Retirement plan sponsors should spend as much time developing an education policy statement as they do an investment policy statement, according to industry experts. Having a good communications plan in place can have a positive effect on employee retirement readiness, says Jeffrey Hemker, national sales manager for Invesco’s retirement division.
And while there are many companies that view plan communications as an obligation, rather than an opportunity, “you have to get past that and understand the value of a 401(k) plan. There is a lot of expense and time that goes into 401(k) plans, but not every sponsor sees the value it brings to employees or gets that concept across to them,” he says. “Part of the process is getting buy-in from plan sponsors about what are the key benefits for them and how they benefit from higher participation and people with higher account balances.”
If people don’t have enough money to retire, they will continue to work, which poses problems for some employers, including paying higher wages and having higher healthcare costs that come with an older workforce.
“We hear from plan sponsors that having an effective communications program is useful. We heard from our sponsors that 93% have seen communications be helpful and effective. It starts with being proactive in your communications,” says Blake Bostwick, chief operations officer for Transamerica.
One way to get employees to buy into their workplace retirement plan is to have a written education policy statement that sets communications goals for the plan: What a company hopes to do and how they are going to accomplish it. Since plan vendors and companies both send out messages, they need to be consistent, says Hemker.
Transamerica introduced a model education policy statement in 2011 to help plan sponsors customize one for their own retirement plans.
“It is a valuable plan management tool,” says Bostwick. It allows plans to document their employee education efforts from a fiduciary standpoint, but it also offers a blueprint for meeting the needs of all eligible employees.
“You have to map out a strategy to set goals and track and measure those goals,” he says, adding that a good education policy statement will include a list of objectives and intended measurable results that will have an impact on employee retirement readiness, including participation rates, deferral rates, account balances and asset allocation.
It is up to the plan sponsor to sit down with their retirement plan vendor to discuss a consistent message. That means delving into groups of workers based on age, income and contribution rates and deciding how to specifically address the problems inherent in those groups.
“The only way that works is if you monitor and manage the results,” Hemker says.
Plan sponsors also need to re-evaluate all of the channels they use to communicate with plan participants. Email, paper, Facebook, Twitter, participant meetings and websites are all ways in which plans can communicate messages to their employees. Of course, companies can send all of the messages they want, but the challenge remains getting employees to read the messaging and respond somehow.

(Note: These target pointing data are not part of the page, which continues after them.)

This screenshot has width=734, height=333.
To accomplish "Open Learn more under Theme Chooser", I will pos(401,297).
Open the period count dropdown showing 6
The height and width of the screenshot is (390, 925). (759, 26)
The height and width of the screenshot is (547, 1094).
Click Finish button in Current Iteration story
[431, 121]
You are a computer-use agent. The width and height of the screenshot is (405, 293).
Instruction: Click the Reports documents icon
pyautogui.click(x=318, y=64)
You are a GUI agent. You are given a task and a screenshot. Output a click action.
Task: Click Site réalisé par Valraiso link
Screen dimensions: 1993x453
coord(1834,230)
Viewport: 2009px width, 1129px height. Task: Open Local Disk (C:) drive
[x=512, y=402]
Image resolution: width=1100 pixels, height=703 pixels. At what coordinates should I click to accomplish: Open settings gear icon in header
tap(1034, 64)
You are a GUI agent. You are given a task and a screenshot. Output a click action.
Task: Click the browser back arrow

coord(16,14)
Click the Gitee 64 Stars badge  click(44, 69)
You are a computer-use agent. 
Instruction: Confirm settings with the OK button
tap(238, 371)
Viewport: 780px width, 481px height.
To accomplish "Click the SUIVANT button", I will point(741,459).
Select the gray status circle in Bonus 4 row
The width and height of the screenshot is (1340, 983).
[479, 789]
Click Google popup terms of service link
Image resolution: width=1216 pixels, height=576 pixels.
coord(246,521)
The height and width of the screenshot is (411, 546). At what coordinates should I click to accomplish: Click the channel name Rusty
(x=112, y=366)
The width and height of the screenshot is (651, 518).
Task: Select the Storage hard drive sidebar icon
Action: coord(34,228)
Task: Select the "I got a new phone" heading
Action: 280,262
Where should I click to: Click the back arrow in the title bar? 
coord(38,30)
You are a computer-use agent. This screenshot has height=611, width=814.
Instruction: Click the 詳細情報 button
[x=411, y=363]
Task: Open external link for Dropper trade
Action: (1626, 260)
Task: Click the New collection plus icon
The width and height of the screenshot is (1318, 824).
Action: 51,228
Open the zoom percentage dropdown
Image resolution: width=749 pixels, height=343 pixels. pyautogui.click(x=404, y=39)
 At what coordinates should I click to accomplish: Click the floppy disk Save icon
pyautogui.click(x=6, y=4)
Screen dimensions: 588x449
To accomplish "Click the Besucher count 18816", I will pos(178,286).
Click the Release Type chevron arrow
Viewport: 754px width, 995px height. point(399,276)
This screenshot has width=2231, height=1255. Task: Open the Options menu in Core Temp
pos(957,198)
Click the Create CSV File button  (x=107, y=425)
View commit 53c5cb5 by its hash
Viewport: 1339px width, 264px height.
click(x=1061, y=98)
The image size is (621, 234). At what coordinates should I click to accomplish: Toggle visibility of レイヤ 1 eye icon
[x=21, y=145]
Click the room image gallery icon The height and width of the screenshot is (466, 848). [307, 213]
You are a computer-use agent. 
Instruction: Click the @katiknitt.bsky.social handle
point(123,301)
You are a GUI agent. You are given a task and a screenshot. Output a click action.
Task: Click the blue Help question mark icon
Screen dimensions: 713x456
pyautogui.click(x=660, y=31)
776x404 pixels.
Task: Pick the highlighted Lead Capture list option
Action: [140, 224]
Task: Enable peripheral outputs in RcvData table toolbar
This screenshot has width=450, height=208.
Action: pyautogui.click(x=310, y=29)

Most email messages will probably be read on a smartphone, says Hemker, so the message needs to be concise and include links to where a plan sponsor wants to direct participants’ attention – for instance, a page where they can take action on their account.
The subject line has to be enticing as well, or nobody will open the email.
The time of day the message is sent is also important, Hemker says. If you want employees to receive a specific message, 4 p.m. on a Friday is not the optimum time to send it. Mondays are generally bad, too, because most people are trying to catch up after the weekend. Tuesday mornings are a great time to send out plan communications, he believes.
“When I look around, everybody has a smart phone in hand and they are taking a look at it. It creates an opportunity from a communication and education standpoint that we didn’t have five years ago and we have to understand that and address that,” says Hemker.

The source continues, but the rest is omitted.